The span to repeat in the listing below runs from the line containing "You are a GUI" to the line containing "Image resolution: width=360, height=1310.", inclusive. Repeat it exactly, and only it.
================================
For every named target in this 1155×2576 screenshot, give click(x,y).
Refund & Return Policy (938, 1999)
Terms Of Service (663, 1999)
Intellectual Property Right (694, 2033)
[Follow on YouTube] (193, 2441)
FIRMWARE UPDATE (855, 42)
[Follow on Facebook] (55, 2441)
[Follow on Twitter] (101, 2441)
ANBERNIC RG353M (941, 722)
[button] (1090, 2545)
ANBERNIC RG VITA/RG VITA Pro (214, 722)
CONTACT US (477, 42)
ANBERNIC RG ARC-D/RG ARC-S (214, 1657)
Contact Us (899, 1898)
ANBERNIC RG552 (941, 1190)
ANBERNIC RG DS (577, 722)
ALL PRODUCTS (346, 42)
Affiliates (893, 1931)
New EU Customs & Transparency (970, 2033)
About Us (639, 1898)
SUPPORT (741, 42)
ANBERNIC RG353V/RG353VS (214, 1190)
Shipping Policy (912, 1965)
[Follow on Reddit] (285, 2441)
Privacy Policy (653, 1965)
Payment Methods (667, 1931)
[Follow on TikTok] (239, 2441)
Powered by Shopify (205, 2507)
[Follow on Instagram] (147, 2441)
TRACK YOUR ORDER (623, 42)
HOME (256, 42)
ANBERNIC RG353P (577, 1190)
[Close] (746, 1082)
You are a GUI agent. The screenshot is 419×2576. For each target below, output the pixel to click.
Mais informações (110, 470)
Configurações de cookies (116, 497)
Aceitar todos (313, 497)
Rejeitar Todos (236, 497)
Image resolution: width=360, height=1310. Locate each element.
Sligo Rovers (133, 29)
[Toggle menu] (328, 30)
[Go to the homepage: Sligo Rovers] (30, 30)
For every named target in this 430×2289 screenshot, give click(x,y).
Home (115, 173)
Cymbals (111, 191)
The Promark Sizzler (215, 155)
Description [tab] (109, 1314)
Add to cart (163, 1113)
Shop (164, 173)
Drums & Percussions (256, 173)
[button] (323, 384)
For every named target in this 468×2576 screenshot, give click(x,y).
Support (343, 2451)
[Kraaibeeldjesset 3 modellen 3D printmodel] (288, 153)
================================
#### [Response for this exercise]
You are a GUI agent. The screenshot is 419×2576. For each target below, output the pixel to click.
Mais informações (110, 470)
Configurações de cookies (116, 497)
Aceitar todos (313, 497)
Rejeitar Todos (236, 497)
Image resolution: width=360, height=1310. Locate each element.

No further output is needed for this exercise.